Subi as escadas, me olhei no espelho e disse: “Mãe solteira adolescente, prazer”. Este é meu novo nome.
Hora de arrumar as malas, mudar de vida, crescer e proteger o que há dentro de mim. Que seja a criança mais linda do mundo. – Aguardem cartas, cartões postais e fotos. Eu ainda me recupero da surpresa, mas dizem que dentro de mim cresce a minha força. – “Beatriz” será o nome dela.
2 comentários:
O nome da postagem me chamou a atenção, e depois o jeito que vc escreve me prendeu, adoro como escreves... Mas o conteúdo todo do texto me deixou emocionada...

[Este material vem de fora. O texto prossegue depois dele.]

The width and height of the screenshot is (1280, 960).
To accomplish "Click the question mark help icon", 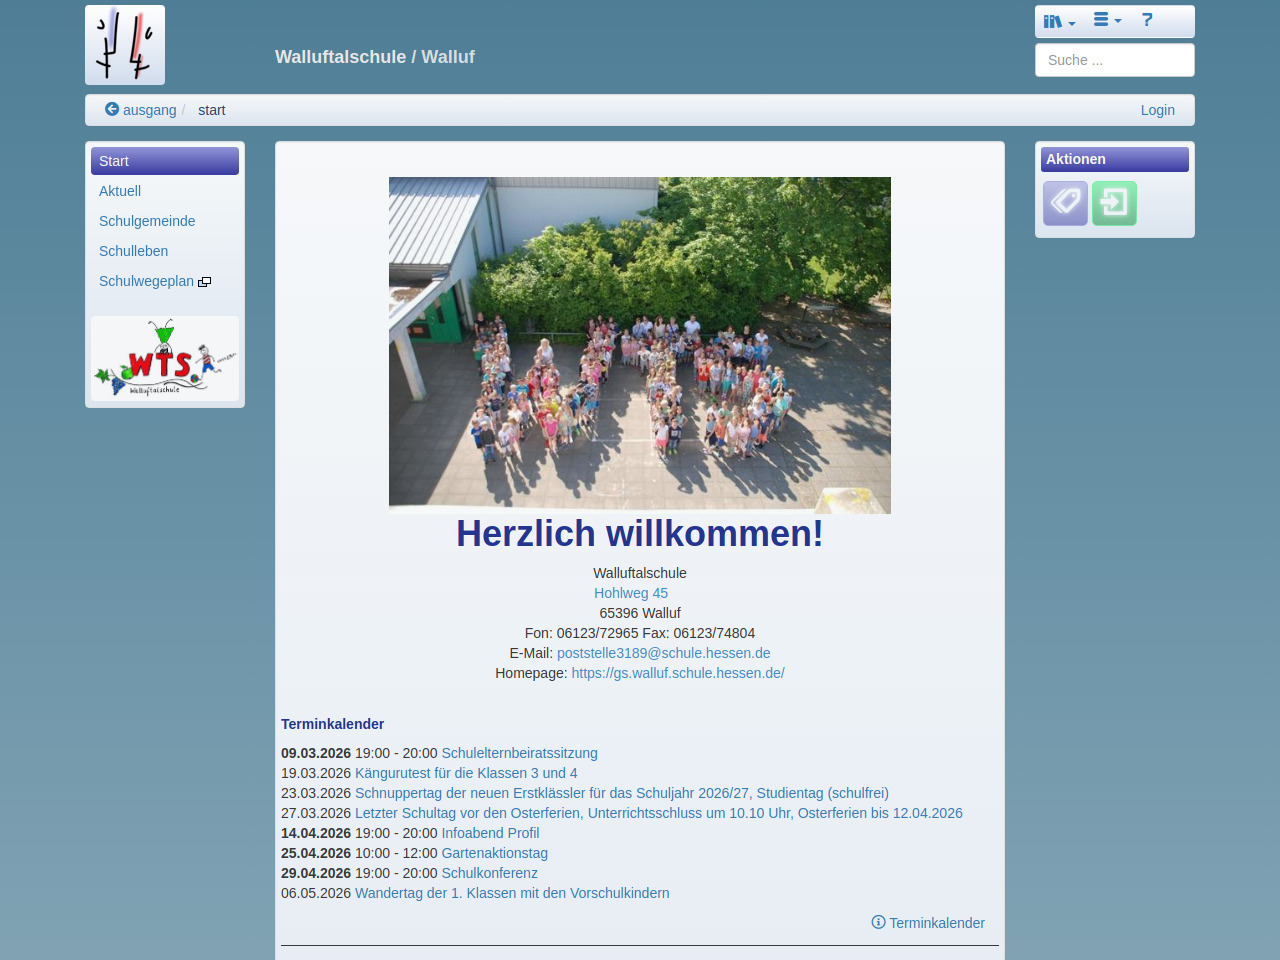I will point(1147,20).
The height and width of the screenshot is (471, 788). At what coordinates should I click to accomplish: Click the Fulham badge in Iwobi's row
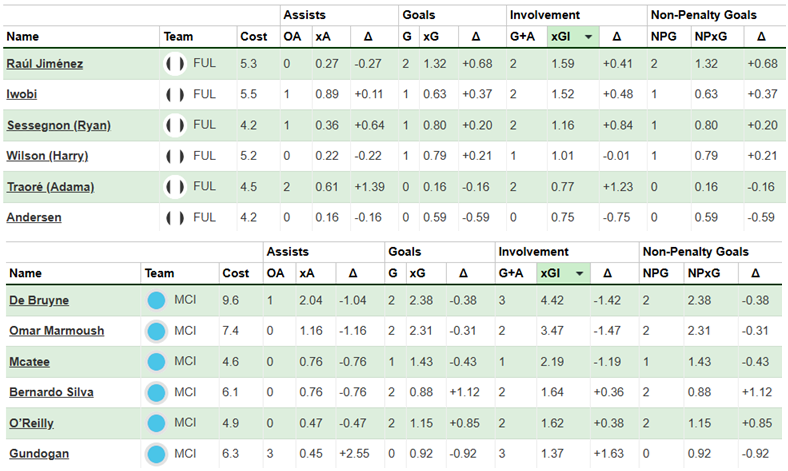coord(175,95)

Já passei por essa situação, fui mãe meio adolescente, mas na verdade o que me emocionou mesmo foi que desejei passar por isso faz bem pouco tempo, planejei a gravidez, e até o nome já tinha escolhido: Beatriz... Era um fazer as malas e mudar de vida, mas ela não estava dentro de mim... Chorei feito criança, eu que já era mulher, borboleta já passada, rss nao tive a chance de ser mãe e com essa gravidez interpretar a voz de Deus me dizendo o que fazer...
Depois de um tempo percebi que tinha que aceitar, agora eu mesma que faço as minhas escolhas.
Mas o desejo de ter a minha Beatriz nunca morrerá...
Beijos nesse coração lindo
grávida?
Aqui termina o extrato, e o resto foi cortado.